The promise of big data has existed now for over 30 years, but in my experience, many companies are only now starting to figure out how to capitalize on this strategic asset.  Many well-known use case studies on the value of data like Netflix, Amazon, and Google exist. But what has changed recently that’s enabling more companies to start monetizing their data, and what common obstacles still exist?

As Dr. Barbara Wixom points out in this MIT Sloan Management Review article on Data Monetization, “companies must first transform data so that it can be reused and recombined to enable new value creation. The easier the reuse and recombination, the higher the data’s liquidity”.

What we see in the industry is a classic chicken-and-egg problem between the business and technology departments.  Many businesses wait for the technology teams to demonstrate the art of the possible. Yet, the business doesn’t want to invest in data re-platforming initiatives that enable data monetization without a strong business case, leaving the business with data siloes and a lot of dark data.

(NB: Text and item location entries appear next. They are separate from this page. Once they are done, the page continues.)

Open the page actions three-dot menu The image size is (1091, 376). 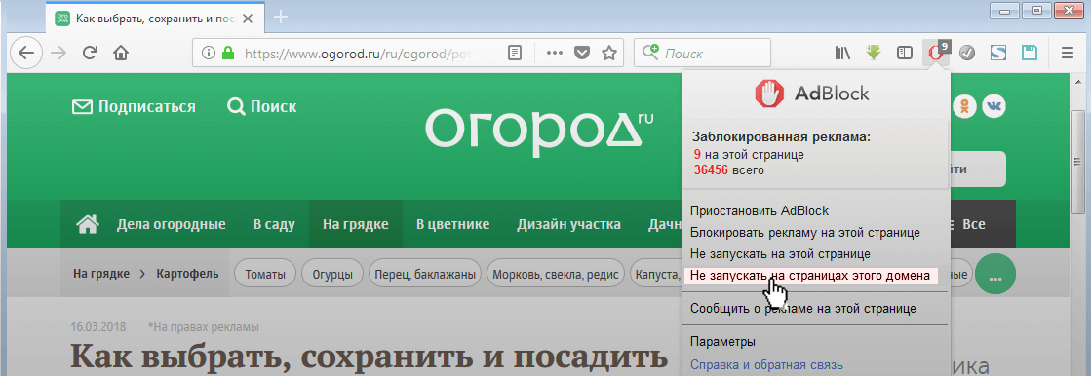[555, 53]
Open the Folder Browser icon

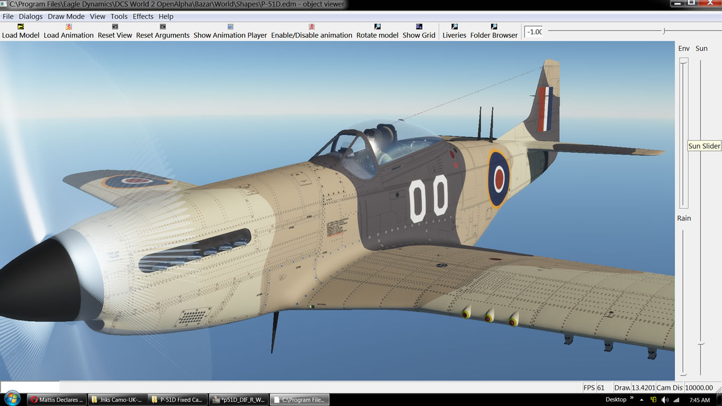pyautogui.click(x=494, y=27)
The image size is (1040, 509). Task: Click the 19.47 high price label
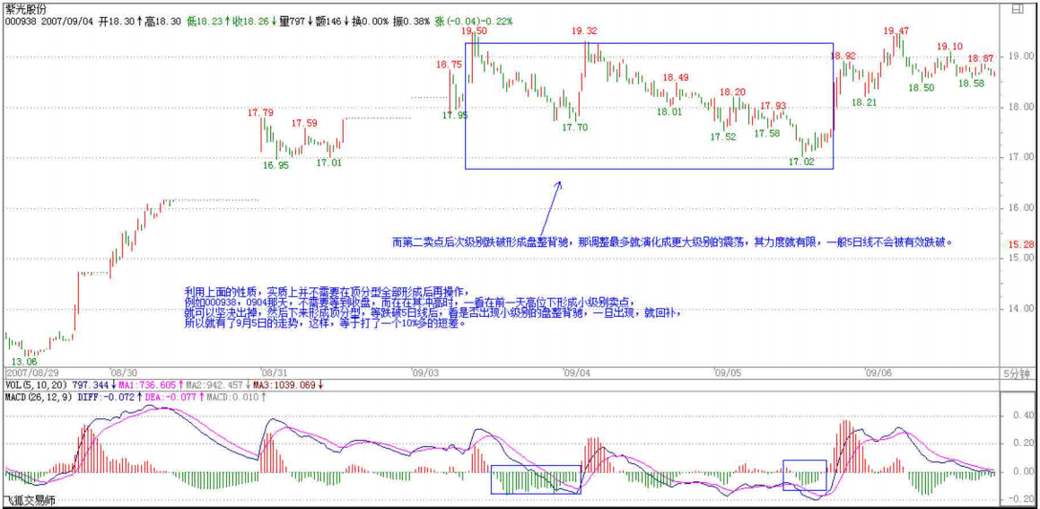point(895,31)
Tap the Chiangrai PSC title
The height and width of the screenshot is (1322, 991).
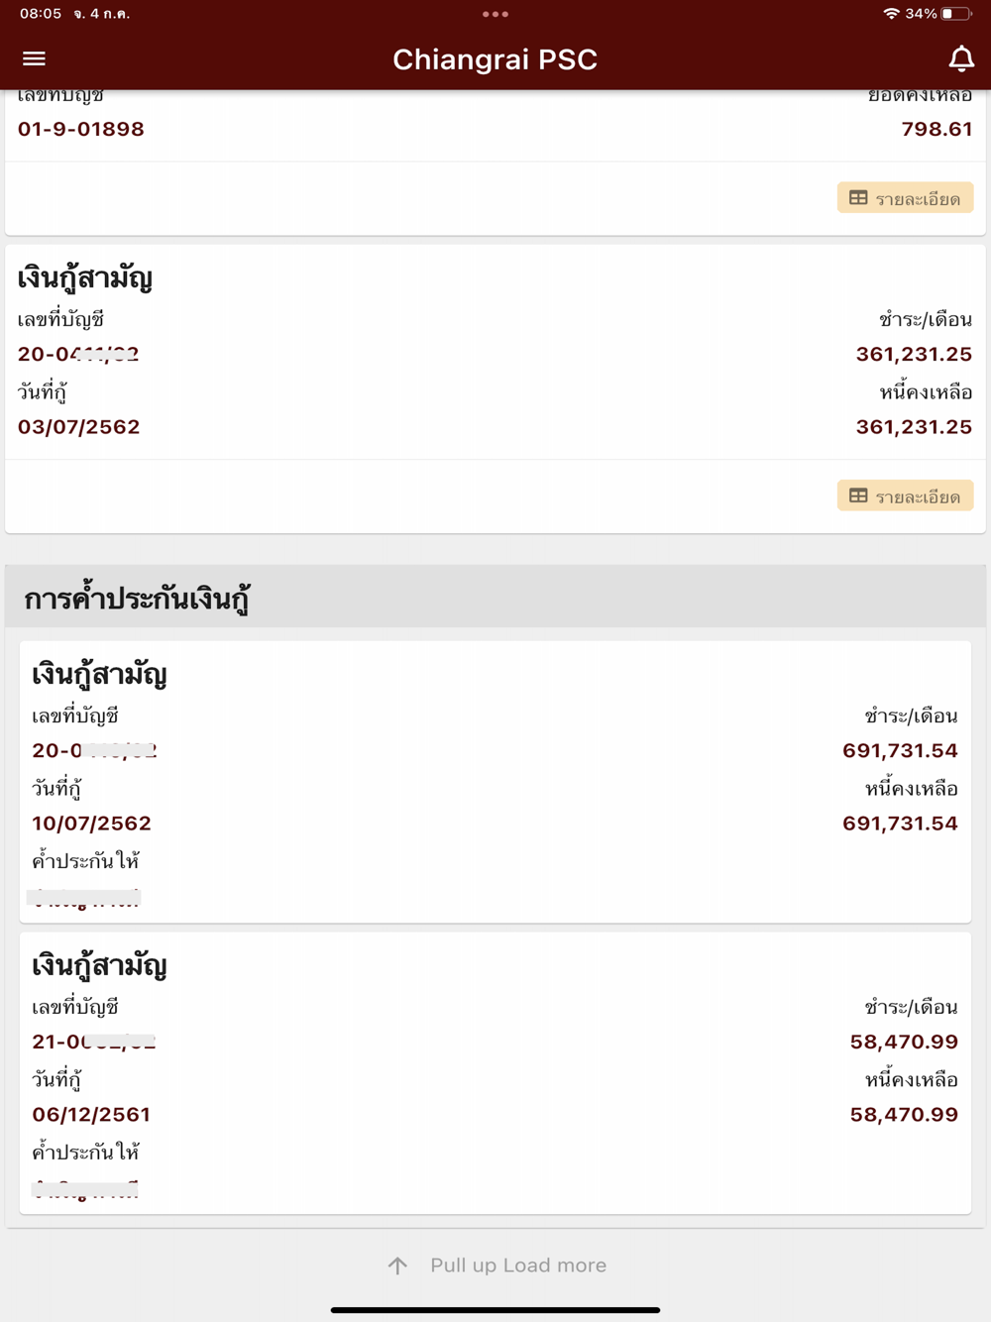495,59

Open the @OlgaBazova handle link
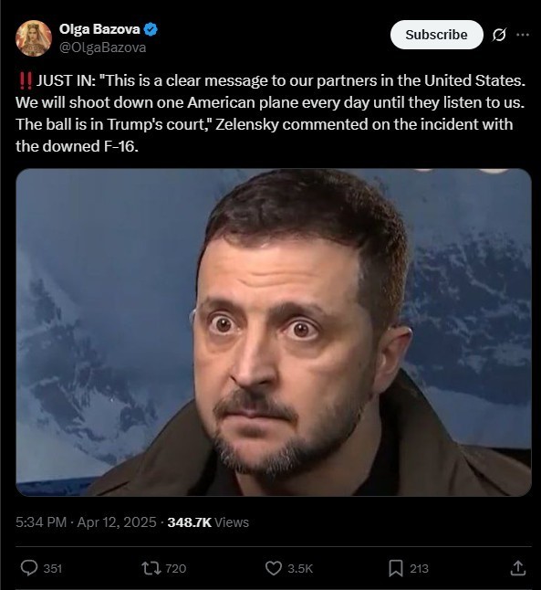(102, 47)
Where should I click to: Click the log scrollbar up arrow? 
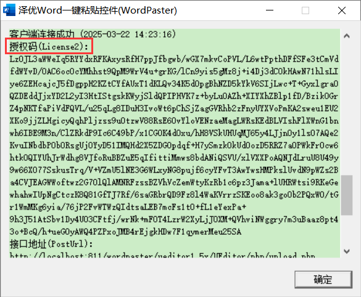pos(347,36)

We are already starting to see a number of companies separate themselves from their competition, by strategically investing in data re-platforming. In doing so they are creating long-term data assets to enable data monetization capabilities. With initiatives such as these, companies are priming their data sets for re-use. By following a well-defined enterprise data taxonomy, different data owners within the business can contribute their own data sets and create a central repository of data assets for the business. 

With a carefully curated set of data assets, users can now select, combine, and reuse data sets to address current business case requirements and have the capability to address new business use cases that aren’t yet defined.  As a result, companies that invest in data transformation are finally starting to realize the promise and value of big data.